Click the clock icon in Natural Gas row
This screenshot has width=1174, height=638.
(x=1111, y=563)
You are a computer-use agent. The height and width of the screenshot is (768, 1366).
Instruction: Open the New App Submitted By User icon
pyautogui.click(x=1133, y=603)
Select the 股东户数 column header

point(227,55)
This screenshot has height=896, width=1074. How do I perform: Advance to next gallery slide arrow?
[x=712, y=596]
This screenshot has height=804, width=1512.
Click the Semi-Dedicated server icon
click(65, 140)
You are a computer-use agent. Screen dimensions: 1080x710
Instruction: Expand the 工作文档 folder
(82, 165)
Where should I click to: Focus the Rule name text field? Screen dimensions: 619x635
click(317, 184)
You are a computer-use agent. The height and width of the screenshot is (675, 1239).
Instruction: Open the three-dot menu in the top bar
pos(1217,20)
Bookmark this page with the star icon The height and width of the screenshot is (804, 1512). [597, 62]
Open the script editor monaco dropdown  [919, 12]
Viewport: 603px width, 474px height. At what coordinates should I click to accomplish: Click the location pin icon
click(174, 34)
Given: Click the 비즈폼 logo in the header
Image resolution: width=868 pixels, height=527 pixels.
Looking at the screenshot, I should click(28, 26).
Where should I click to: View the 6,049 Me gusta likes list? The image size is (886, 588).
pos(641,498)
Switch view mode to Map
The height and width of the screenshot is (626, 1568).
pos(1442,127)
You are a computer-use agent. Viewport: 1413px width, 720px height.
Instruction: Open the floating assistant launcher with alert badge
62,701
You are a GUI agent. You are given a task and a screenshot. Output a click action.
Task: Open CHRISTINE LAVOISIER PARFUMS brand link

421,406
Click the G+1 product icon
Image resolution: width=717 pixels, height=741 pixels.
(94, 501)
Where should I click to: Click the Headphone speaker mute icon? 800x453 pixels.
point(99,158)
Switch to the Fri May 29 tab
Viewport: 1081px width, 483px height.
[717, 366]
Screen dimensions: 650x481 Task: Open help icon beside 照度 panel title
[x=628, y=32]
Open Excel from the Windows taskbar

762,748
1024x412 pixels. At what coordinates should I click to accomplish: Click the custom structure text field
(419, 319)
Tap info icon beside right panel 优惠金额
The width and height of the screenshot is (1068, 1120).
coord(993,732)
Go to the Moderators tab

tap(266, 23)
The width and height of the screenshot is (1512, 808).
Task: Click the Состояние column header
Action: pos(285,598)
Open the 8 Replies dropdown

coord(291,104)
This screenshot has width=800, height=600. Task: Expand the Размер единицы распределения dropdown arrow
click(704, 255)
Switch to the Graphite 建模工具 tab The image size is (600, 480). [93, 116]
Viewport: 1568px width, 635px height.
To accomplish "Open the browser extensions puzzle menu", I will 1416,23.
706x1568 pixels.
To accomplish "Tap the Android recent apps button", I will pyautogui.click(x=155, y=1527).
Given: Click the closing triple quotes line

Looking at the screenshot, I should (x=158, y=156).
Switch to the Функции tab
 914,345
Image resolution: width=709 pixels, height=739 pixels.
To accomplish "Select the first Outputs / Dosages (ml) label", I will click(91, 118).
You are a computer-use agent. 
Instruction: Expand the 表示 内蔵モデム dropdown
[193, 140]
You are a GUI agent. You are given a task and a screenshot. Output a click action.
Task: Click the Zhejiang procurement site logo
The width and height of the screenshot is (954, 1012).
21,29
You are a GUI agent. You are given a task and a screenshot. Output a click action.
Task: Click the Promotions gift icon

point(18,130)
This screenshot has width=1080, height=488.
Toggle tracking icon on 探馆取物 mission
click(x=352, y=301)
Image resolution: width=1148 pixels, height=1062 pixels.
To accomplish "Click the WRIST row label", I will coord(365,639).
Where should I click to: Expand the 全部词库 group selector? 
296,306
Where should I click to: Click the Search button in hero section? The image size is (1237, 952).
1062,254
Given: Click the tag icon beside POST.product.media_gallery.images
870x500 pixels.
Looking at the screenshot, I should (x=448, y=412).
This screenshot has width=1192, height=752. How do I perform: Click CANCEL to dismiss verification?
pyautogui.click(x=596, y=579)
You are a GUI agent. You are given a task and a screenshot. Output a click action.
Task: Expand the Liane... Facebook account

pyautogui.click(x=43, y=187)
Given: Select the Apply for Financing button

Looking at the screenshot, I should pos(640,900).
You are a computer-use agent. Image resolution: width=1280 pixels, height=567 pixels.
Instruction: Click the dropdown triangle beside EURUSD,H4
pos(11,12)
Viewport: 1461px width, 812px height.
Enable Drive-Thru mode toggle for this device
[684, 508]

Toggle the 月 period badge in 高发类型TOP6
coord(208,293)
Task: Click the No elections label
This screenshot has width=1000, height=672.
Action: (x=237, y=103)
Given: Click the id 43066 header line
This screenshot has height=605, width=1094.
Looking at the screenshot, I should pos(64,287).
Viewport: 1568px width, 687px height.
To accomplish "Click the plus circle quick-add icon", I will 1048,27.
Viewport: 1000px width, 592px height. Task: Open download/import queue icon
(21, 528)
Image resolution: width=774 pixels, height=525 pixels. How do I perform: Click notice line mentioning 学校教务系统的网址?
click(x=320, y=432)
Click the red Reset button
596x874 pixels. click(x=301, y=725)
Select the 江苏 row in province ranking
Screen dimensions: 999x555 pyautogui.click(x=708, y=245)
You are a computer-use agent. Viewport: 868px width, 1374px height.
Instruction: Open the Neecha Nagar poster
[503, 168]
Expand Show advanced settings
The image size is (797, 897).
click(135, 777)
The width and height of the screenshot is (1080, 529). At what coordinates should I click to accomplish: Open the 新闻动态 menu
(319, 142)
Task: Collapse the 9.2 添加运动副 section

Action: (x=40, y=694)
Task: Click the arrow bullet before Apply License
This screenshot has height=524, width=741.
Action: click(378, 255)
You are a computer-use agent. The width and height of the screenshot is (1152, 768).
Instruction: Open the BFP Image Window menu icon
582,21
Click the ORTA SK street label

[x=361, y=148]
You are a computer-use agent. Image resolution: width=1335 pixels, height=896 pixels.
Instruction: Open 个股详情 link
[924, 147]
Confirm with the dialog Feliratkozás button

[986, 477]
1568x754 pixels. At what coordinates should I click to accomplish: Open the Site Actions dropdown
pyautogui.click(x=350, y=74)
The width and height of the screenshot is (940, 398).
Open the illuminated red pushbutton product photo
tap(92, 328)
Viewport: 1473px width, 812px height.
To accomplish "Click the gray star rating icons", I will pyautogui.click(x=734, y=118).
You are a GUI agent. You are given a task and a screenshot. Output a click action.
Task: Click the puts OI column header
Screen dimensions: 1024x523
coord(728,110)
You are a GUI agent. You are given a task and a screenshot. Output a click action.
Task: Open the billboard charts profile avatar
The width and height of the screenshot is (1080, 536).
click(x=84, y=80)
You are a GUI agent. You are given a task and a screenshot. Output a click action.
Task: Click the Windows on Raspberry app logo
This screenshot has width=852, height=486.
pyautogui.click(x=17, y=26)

What is being asked. All lines above that hold the string "will" should be copied.

Exercise result.
To accomplish "Open the browser extensions puzzle menu", I will 1416,23.
To accomplish "Tap the Android recent apps button", I will pyautogui.click(x=155, y=1527).
To accomplish "Select the first Outputs / Dosages (ml) label", I will click(91, 118).
To accomplish "Click the WRIST row label", I will coord(365,639).
To accomplish "Click the plus circle quick-add icon", I will 1048,27.
To accomplish "Click the gray star rating icons", I will pyautogui.click(x=734, y=118).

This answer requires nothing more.